[PROBLEM TO SOLVE]:
Return every record below exactly as written.

Saved data entries:
==============================

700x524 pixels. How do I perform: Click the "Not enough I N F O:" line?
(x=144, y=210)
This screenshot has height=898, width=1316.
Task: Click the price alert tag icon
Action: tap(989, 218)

==============================

[RESPONSE TO THIS EXERCISE]:
700x524 pixels. How do I perform: Click the "Not enough I N F O:" line?
(x=144, y=210)
This screenshot has height=898, width=1316.
Task: Click the price alert tag icon
Action: tap(989, 218)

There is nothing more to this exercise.